Sri Lanka have brought in 30-year-old domestic veteran Malinda Pushpakumara — a left-arm spinner with 558 first-class wickets at 19.85 — to strengthen the spin department but it will be interesting to see whether the hosts will opt for two similar spinners in Pushpakumara and Herath.
With a relatively inexperienced bowling attack, Sri Lanka's batting remains their main strength. With the burden of captaincy off his shoulders, Mathews needs to hit the top gear especially having endured tough period with the bat in last couple of years. He's averaged 28.26 in his last 26 innings with a top score of 80. A look back at the 2015 tour might instill some confidence where he hit his last century including two on the trot.
What ails the Island nation is their fielding which has been more porous as a colander in the last few years and Chandimal is aware of it.

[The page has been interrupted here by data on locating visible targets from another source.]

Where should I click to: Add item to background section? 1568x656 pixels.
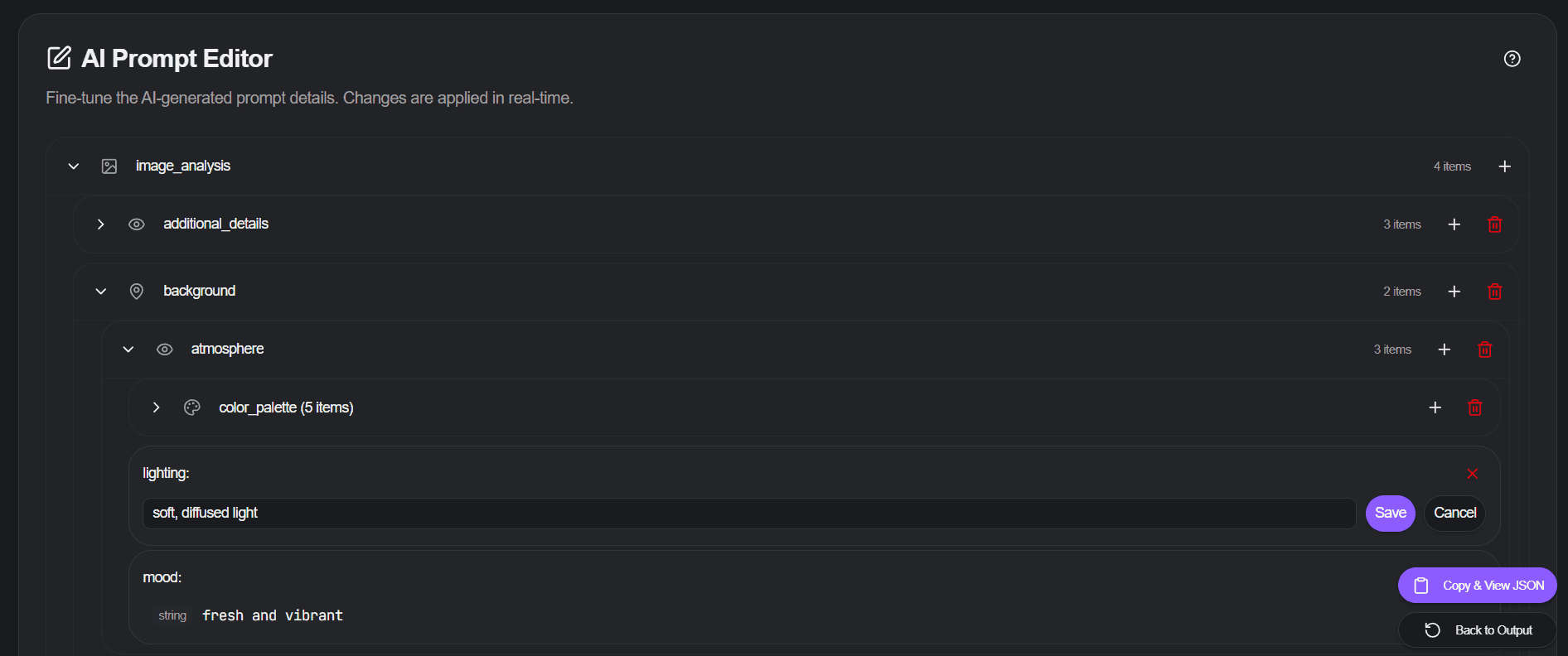point(1454,292)
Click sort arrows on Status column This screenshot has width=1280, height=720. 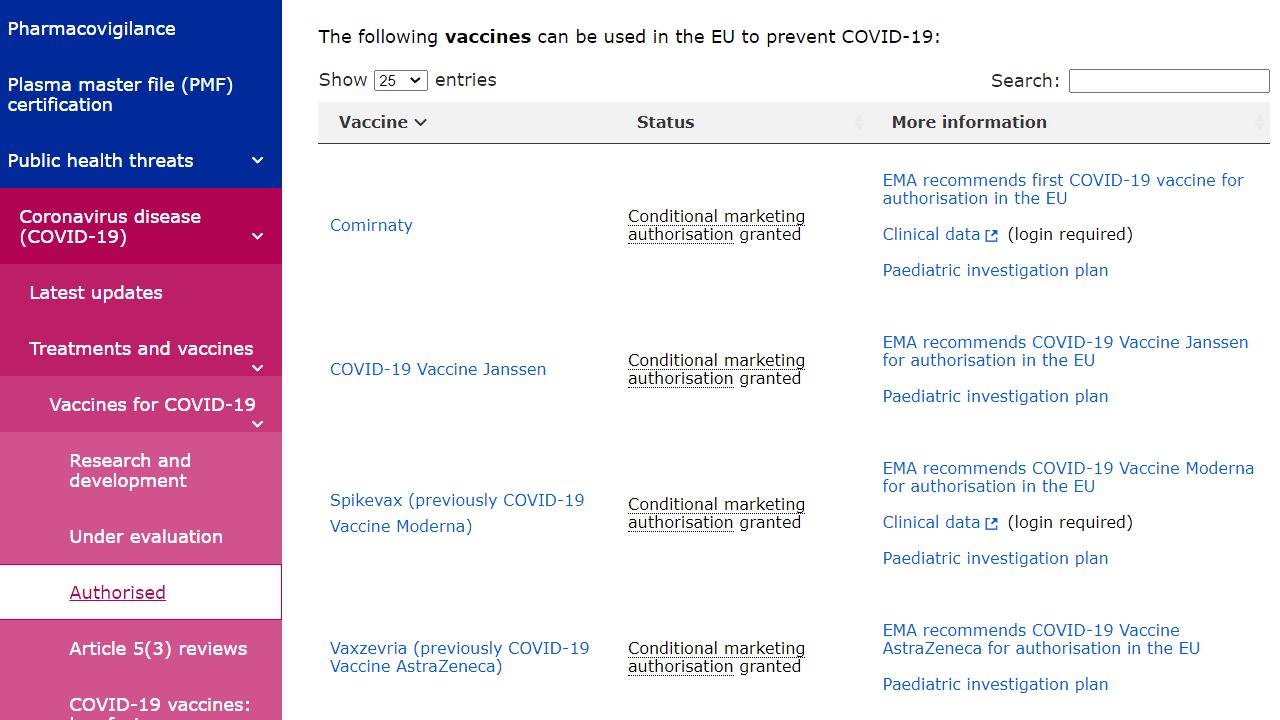pos(859,123)
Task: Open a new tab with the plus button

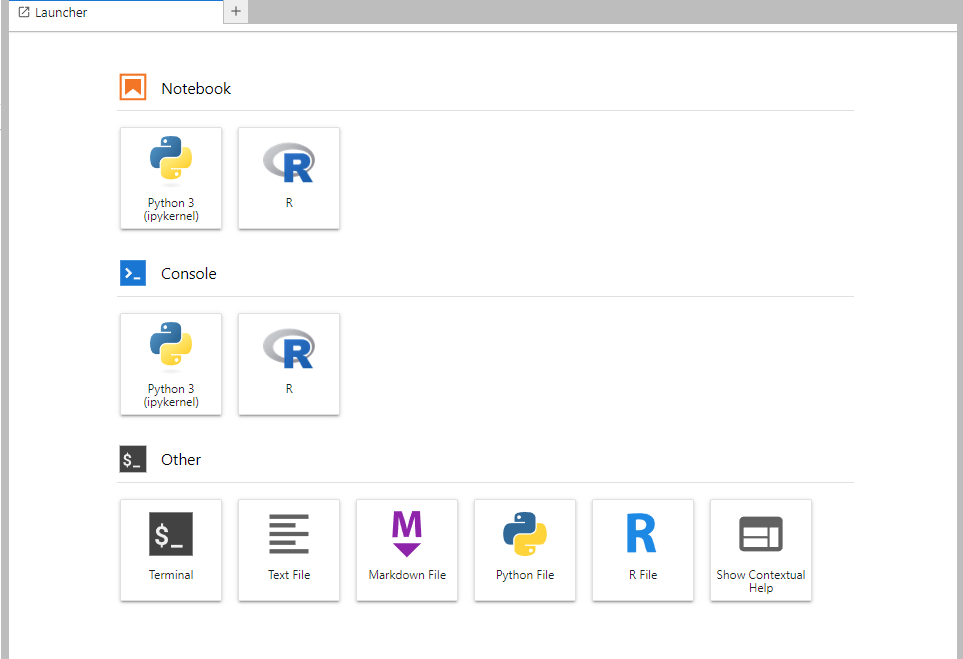Action: click(235, 13)
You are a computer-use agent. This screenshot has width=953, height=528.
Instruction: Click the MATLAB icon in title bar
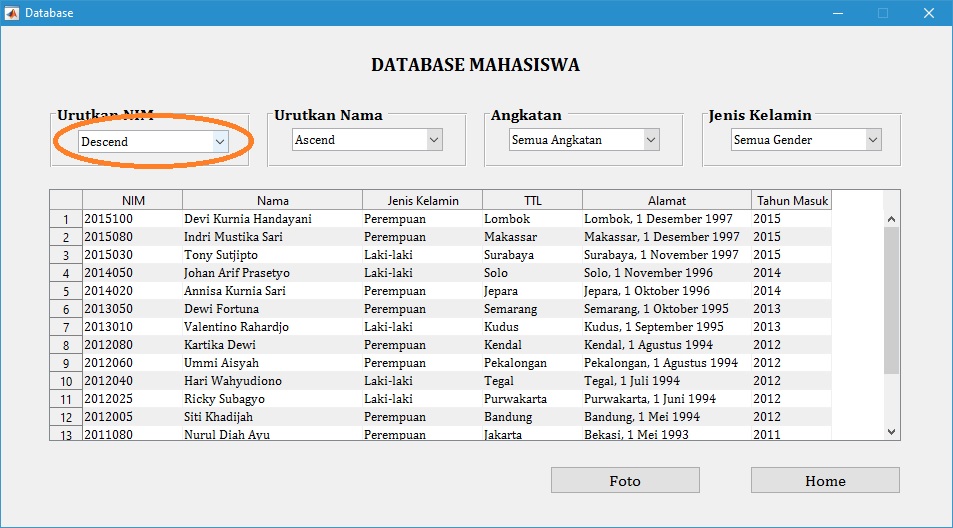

"I've thought about how we became so weak in fielding, and tried to work out how we can fix it," The Sri Lanka captain said before the Zimbabwe Test this month. "I talked with the coaches as well. Even in training, if we catch 100 flat catches, 100 high catches, and 100 ground fielding balls, the pressure that we have in the game is missing. I talked to the coaches and told them that what I want is to do those drills under something similar to match pressure. Then we have a target and feed off each other's energy. In the last few days that's what we did. I think we'll be able to improve a lot in our fielding with those measures."
In comparison to Sri Lanka, India appear to be a much more balanced side. A fear-inducing spin attack coupled with strong batting line-up and a much-improved pace battery make them a formidable side. For some, it's a crucial series — Shikhar Dhawan, KL Rahul, Rohit Sharma, Abhinav Mukund and Mohammad Shami will look to reinvigorate their careers following poor form or long injury lay-offs. Whereas Hardik Pandya and Kuldeep will be looking to make a mark.
Ishant Sharma will have fond memories of the previous tour to the Island nation as it was the last time where he scalped a five-for in Tests, in Colombo. Since then he's been more of a session/spell bowler rather than a match-winning one. Given his experience and ability, he's somewhat underperformed in his career so far and with strong competition brewing, he needs a strong turnaround.
The visitors have warmed up well with a decent performance in the two-day practice game, skittling Sri Lanka Board President's XI for 187 and then amassing 312/9 declared.
That Sri Lanka have not lost a home series at home since that loss to India two years ago will imbue the hosts with confidence.
The fact that India have lost more matches than won (7 losses and 6 wins) on the Sri Lankan soil and still possess best win/loss ratio of 0.86 away from home (Min. 10 Tests played), speaks volumes of their overseas struggles.
Despite all the heroics at home, India's might will be gauged by their overseas performance. Two years ago, it was the Island tour that helped them break the duck, this time around it may prove to be a stepping stone for success overseas.
- Rangana Herath's bowling average of 41.62 against India in Tests is the worst for him against a country in Tests.
- India's win/loss ratio of 0.857 in Sri Lanka in Tests is the highest for them in a country outside India. (Min. 10 Tests played)
-India have lost only one Test series out of last five against Sri Lanka. They have won three and one was ended in a draw.
- Malinda Pushpakumara has taken 558 wickets in First-class cricket from 99 matches so far. He picked up 77 wickets in Sri Lanka's Premier League Tournament in 2016/17 which was 20 more than the bowler after him in the list in the mentioned tournament.